## TEXT BLOCK
>>>
The task ahead is to play on these strengths and provide the kind of leadership that many around the world seek and that the American public can support. For the past two years, under the auspices of the World Economic Forum, we have worked with a diverse, bipartisan group of Americans and representatives from other countries to put together the broad outlines of a strategy for renewed U.S. leadership.
There is nothing magical about our proposals. The strategies to sustain the present international order are much the same as the strategies that created it. But they need to be adapted and updated to meet new challenges and take advantage of new opportunities. For instance, one prime task today is to strengthen the international economy, from which the American people derive so many benefits. That means passing trade agreements that strengthen ties between the U.S. and the vast economies of East Asia and Europe.
<<<
## DATA LINES
>>>
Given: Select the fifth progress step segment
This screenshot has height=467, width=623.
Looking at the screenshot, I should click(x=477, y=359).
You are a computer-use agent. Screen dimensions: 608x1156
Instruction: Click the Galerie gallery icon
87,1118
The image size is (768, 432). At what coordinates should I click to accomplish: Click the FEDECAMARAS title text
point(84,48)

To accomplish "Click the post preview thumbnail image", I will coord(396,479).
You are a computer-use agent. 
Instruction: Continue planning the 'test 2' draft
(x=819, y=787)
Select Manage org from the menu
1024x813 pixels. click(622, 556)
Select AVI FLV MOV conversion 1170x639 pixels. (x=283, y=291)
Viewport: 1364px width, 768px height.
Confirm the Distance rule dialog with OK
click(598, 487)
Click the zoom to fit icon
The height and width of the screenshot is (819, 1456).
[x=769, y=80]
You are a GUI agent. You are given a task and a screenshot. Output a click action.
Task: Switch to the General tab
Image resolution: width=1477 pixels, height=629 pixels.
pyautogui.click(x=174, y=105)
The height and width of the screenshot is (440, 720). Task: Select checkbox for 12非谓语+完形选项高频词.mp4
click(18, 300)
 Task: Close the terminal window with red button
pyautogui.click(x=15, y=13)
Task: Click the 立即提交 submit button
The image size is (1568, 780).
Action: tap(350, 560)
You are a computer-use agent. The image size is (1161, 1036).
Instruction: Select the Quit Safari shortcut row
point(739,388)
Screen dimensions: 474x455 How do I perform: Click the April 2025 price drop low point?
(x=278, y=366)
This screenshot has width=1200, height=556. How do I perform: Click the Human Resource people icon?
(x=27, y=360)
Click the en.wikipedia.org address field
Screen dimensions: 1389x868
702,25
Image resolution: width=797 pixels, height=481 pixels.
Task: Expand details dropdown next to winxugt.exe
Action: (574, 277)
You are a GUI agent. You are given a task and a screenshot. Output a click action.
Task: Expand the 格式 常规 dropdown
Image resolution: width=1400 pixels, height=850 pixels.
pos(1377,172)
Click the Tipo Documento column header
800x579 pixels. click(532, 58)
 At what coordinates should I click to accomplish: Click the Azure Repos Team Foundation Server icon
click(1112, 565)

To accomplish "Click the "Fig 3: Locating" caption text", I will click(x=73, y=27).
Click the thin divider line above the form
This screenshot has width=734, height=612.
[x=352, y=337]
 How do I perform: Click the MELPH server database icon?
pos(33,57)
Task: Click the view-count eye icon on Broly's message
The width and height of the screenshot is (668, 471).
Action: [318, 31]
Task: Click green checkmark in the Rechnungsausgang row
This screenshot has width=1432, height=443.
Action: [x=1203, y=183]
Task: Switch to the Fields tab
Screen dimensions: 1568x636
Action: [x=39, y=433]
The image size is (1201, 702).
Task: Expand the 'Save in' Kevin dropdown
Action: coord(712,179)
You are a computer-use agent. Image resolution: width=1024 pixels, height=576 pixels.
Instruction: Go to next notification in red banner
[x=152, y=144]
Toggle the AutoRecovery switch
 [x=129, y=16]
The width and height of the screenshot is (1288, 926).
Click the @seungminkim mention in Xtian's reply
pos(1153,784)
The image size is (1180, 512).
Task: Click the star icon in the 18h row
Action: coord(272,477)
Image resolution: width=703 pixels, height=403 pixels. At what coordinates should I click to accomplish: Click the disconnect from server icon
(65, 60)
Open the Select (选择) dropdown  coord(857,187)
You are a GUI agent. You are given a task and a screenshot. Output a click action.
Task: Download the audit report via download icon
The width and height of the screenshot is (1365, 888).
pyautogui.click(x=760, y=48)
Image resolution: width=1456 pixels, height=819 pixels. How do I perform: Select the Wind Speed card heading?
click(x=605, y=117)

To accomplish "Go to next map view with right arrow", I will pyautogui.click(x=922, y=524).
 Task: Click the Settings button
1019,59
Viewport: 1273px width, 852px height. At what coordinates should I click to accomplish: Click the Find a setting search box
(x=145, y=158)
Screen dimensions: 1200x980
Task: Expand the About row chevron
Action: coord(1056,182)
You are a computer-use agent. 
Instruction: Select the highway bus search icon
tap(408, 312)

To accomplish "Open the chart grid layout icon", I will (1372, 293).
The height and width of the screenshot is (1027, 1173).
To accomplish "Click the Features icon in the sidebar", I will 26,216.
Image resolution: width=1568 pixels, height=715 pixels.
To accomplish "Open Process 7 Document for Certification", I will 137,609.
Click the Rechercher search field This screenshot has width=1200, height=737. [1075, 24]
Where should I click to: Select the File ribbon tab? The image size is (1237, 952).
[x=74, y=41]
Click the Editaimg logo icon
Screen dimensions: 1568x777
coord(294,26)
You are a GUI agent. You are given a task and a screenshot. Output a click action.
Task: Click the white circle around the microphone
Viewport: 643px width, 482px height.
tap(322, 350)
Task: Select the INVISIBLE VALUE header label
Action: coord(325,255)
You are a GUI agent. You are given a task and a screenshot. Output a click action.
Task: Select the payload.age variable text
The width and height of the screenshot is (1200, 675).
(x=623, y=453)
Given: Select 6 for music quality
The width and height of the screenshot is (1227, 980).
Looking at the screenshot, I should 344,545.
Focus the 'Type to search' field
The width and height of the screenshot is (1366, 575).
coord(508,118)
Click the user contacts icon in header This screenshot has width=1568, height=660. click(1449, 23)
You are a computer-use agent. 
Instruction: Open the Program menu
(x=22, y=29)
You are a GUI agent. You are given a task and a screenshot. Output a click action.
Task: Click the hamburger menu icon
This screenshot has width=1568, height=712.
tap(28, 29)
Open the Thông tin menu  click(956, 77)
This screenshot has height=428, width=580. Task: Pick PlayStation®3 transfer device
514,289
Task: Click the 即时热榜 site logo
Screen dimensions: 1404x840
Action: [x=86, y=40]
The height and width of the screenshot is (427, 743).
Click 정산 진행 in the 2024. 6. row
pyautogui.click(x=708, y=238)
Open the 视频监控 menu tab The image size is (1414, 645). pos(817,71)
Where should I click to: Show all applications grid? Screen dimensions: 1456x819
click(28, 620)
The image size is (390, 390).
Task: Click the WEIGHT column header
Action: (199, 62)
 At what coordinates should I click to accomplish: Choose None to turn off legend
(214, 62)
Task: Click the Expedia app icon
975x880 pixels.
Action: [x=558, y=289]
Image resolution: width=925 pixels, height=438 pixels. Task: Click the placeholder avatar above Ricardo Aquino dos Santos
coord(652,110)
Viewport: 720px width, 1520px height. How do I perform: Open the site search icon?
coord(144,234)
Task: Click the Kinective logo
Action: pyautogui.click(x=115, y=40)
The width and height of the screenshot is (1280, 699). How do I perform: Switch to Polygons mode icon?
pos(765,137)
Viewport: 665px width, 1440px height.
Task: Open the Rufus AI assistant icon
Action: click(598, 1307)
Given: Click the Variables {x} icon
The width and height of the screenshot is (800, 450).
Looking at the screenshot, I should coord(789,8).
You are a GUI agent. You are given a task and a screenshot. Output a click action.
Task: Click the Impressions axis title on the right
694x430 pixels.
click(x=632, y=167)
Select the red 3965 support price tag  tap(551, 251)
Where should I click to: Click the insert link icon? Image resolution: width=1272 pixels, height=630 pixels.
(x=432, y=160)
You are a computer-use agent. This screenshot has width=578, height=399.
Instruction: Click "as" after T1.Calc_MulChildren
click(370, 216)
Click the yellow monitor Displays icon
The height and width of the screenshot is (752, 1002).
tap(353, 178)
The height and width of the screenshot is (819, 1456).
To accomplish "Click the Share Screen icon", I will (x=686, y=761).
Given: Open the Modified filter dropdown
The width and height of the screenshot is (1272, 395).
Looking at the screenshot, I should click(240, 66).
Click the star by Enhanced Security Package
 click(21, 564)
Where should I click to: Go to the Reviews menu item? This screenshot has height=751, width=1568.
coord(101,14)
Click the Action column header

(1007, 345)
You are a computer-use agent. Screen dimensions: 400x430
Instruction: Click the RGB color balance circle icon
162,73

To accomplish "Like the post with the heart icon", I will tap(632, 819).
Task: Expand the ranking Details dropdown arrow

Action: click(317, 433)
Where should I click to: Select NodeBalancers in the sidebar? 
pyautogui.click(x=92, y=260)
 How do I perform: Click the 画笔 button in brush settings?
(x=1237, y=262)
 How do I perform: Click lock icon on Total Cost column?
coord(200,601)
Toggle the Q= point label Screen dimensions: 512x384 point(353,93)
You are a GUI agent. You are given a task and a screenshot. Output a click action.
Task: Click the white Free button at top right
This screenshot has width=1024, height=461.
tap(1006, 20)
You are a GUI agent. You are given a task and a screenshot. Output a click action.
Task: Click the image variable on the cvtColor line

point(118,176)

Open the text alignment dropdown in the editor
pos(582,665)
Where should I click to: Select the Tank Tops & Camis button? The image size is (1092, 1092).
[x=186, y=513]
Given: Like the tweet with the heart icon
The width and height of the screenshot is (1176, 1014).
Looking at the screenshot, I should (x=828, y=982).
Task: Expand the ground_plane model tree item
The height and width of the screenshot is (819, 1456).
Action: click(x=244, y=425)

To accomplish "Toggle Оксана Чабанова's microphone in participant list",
<<<
## WHAT IS ASKED
List every country or region that the passage on U.S. leadership names.

## CORRECT ANSWER
U.S., East Asia, Europe